[Start of Attachment]

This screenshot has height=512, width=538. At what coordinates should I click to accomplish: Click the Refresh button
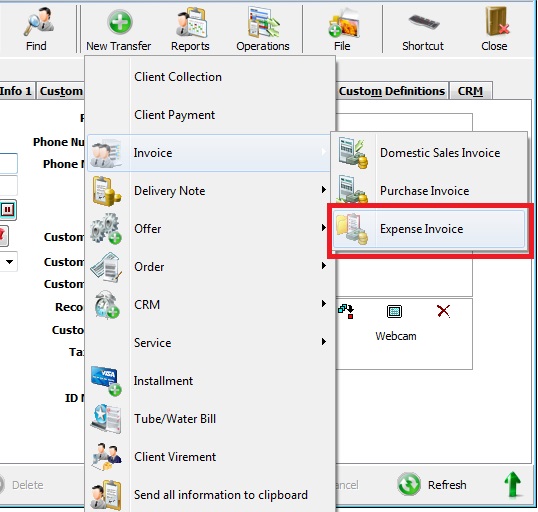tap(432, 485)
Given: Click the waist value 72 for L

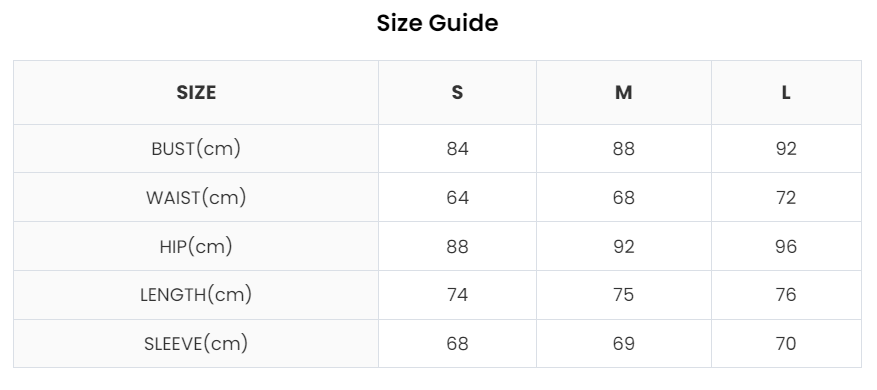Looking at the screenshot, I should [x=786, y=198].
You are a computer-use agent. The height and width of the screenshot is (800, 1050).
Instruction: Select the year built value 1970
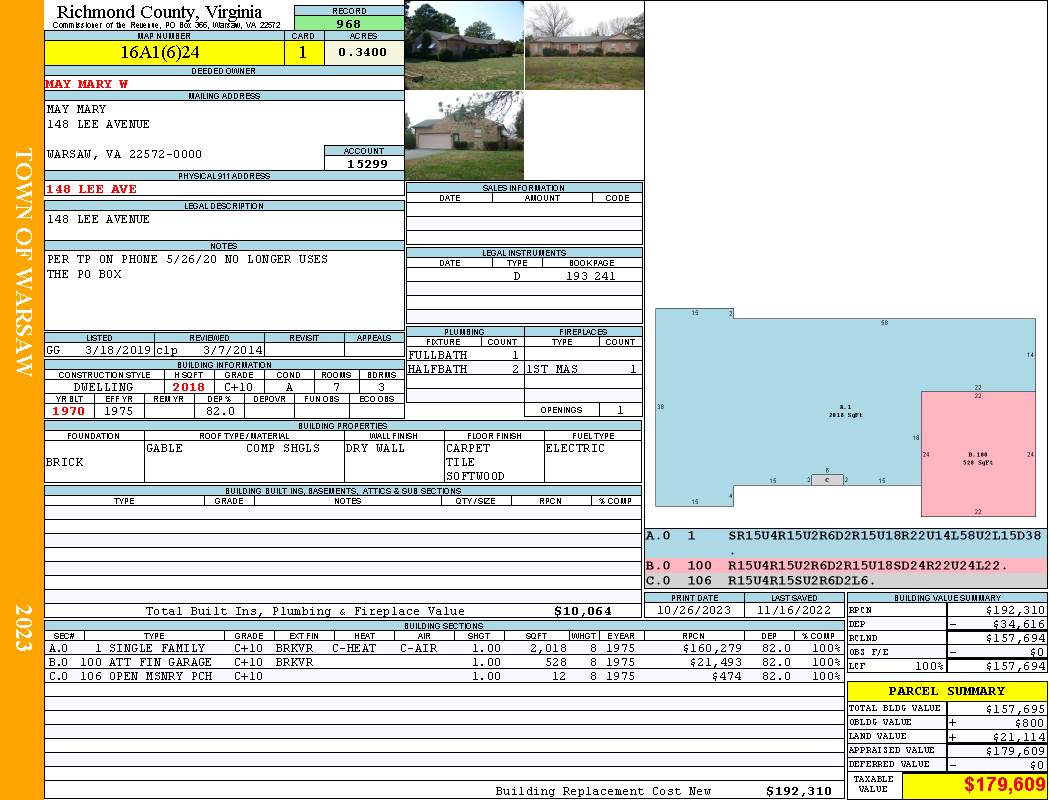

[End of Attachment]

§ Action item: Would you return the data above exactly as written, minus the images?

§ Solved problem:
This screenshot has height=512, width=538. At what coordinates should I click to accomplish: Click the Refresh button
tap(432, 485)
Given: Click the waist value 72 for L

Looking at the screenshot, I should [x=786, y=198].
You are a computer-use agent. The height and width of the screenshot is (800, 1050).
Instruction: Select the year built value 1970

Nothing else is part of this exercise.